First row: tensor([1., 1., 1., 1.])
First column: tensor([1., 1., 1., 1.])
Last column: tensor([1., 1., 1., 1.])
Updated tensor: 
 tensor([[1., 0., 1., 1.],
        [1., 0., 1., 1.],
        [1., 0., 1., 1.],
        [1., 0., 1., 1.]]) 



### Joining tensors
You can use `torch.cat` to concatenate a sequence of tensors along a given dimension. 

In [8]:
t1 = torch.cat([tensor,tensor,tensor], dim=1)
print(f'Concatenated Tensors: \n {t1} \n')

Concatenated Tensors: 
 tensor([[1., 0., 1., 1., 1., 0., 1., 1., 1., 0., 1., 1.],
        [1., 0., 1., 1., 1., 0., 1., 1., 1., 0., 1., 1.],
        [1., 0., 1., 1., 1., 0., 1., 1., 1., 0., 1., 1.],
        [1., 0., 1., 1., 1., 0., 1., 1., 1., 0., 1., 1.]]) 



### Arithmetic operations

In [9]:
# This computes the matrix multiplication between two tensors. y1, y2, y3 will have the same value
# ``tensor.T`` returns the transpose of a tensor
y1 = tensor @ tensor.T
y2 = tensor.matmul(tensor.T)

y3 = torch.rand_like(y1)
torch.matmul(tensor, tensor.T, out=y3)


# This computes the element-wise product. z1, z2, z3 will have the same value
z1 = tensor * tensor
z2 = tensor.mul(tensor)

z3 = torch.rand_like(tensor)
torch.mul(tensor, tensor, out=z3)

tensor([[1., 0., 1., 1.],
        [1., 0., 1., 1.],
        [1., 0., 1., 1.],
        [1., 0., 1., 1.]])

### Single-element tensors
If you have a one-element tensor, for example by aggregating all values of a tensor into one value, you can convert it to a Python numerical value using `item()`:

In [10]:
agg = tensor.sum()
agg_item = agg.item()
print(agg_item, type(agg_item))

12.0 <class 'float'>


### In-place operations
Operations that store the result into one operand are called in-place.
They are denoted by a `_` suffix.
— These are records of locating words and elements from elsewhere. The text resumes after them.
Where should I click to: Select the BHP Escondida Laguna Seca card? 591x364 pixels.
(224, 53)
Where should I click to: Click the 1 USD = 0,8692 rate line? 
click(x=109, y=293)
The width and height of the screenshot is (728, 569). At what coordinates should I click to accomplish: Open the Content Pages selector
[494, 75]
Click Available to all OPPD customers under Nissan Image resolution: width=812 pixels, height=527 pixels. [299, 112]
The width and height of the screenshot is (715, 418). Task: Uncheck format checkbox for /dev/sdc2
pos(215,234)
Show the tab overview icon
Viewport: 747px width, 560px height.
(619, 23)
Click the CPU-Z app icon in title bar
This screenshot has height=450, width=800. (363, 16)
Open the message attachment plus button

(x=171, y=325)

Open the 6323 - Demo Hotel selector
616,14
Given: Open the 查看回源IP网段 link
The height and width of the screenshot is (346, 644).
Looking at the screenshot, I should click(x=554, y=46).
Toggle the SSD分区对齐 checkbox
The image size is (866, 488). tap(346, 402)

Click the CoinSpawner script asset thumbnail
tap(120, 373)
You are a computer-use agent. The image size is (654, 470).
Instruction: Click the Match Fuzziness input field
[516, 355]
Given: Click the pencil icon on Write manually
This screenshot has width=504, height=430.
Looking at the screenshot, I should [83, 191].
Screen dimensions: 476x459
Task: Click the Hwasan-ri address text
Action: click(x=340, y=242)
For example: `x.copy_(y)`, `x.t_()`, will change `x`.

In [11]:
print(f"{tensor} \n")
tensor.add_(5)
print(tensor)

tensor([[1., 0., 1., 1.],
        [1., 0., 1., 1.],
        [1., 0., 1., 1.],
        [1., 0., 1., 1.]]) 

tensor([[6., 5., 6., 6.],
        [6., 5., 6., 6.],
        [6., 5., 6., 6.],
        [6., 5., 6., 6.]])


#### Note:
In-place operations save some memory, but can be problematic when computing derivatives because of an immediate loss of history. Hence, their use is discouraged.